## ASSIGNMENT
In the copy, every record below must appear exactly as given, and no picture may appear.

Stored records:
====

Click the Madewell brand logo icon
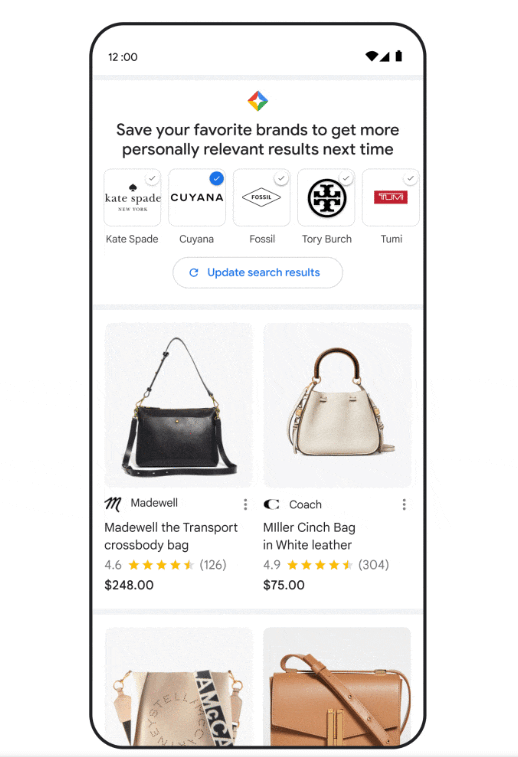 click(x=113, y=504)
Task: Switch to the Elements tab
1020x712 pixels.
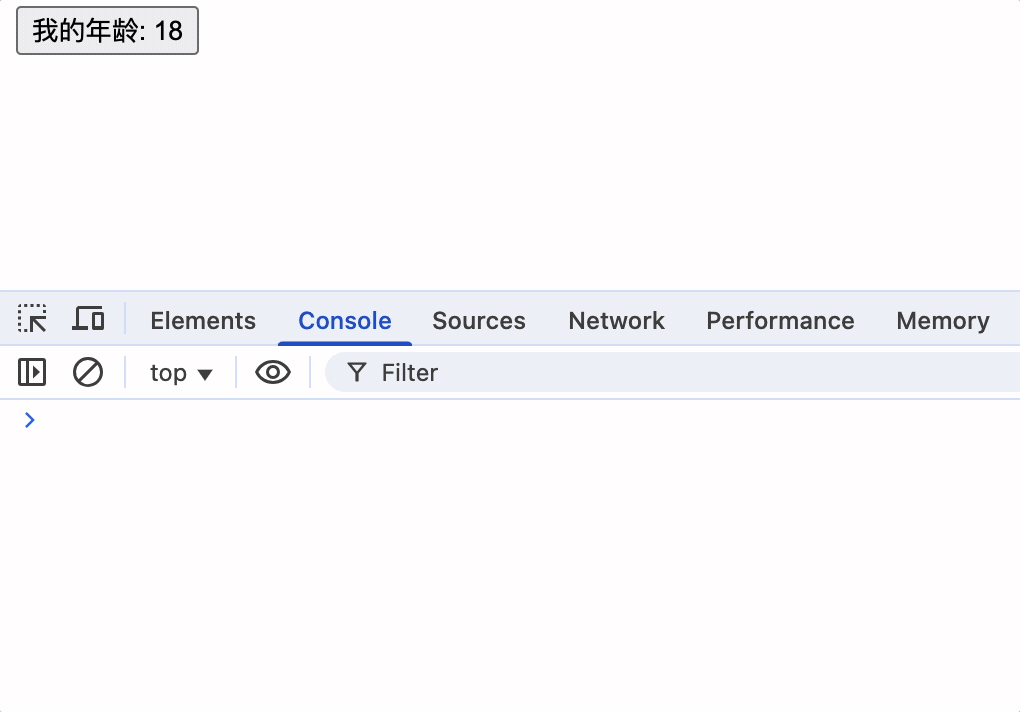Action: [x=203, y=321]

====

## TASK RESULT
Click the Madewell brand logo icon
 click(x=113, y=504)
Task: Switch to the Elements tab
1020x712 pixels.
Action: [x=203, y=321]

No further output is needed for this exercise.